━━━ Records shown
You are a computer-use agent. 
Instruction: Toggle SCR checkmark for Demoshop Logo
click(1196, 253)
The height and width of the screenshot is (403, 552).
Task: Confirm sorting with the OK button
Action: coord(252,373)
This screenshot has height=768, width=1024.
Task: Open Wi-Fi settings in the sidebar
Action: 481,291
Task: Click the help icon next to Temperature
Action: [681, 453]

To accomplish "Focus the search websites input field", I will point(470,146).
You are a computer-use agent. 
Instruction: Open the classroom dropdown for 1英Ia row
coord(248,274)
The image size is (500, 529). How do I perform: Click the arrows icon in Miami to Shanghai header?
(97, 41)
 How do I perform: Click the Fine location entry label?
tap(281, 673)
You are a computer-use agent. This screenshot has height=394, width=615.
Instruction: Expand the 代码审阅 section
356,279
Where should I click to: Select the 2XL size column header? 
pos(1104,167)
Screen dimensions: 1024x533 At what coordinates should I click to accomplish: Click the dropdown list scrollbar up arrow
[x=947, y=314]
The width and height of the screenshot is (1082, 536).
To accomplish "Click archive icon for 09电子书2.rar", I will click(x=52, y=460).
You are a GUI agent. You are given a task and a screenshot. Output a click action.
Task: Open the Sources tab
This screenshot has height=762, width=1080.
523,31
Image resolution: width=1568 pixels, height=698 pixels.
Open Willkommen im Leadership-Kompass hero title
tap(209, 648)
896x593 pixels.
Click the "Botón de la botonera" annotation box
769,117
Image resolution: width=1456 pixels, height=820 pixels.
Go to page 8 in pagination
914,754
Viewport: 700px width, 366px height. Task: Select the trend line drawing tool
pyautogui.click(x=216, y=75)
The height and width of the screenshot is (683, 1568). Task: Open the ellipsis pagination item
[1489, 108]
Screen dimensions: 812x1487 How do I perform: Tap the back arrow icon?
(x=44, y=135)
━━━━━━
> Work to complete
Only the lines from the one containing "Task: Open the Sources tab" through the end of the records above belong in the output, each exactly as it stands, both ends included.

> Result of the task
Task: Open the Sources tab
This screenshot has height=762, width=1080.
523,31
Image resolution: width=1568 pixels, height=698 pixels.
Open Willkommen im Leadership-Kompass hero title
tap(209, 648)
896x593 pixels.
Click the "Botón de la botonera" annotation box
769,117
Image resolution: width=1456 pixels, height=820 pixels.
Go to page 8 in pagination
914,754
Viewport: 700px width, 366px height. Task: Select the trend line drawing tool
pyautogui.click(x=216, y=75)
The height and width of the screenshot is (683, 1568). Task: Open the ellipsis pagination item
[1489, 108]
Screen dimensions: 812x1487 How do I perform: Tap the back arrow icon?
(x=44, y=135)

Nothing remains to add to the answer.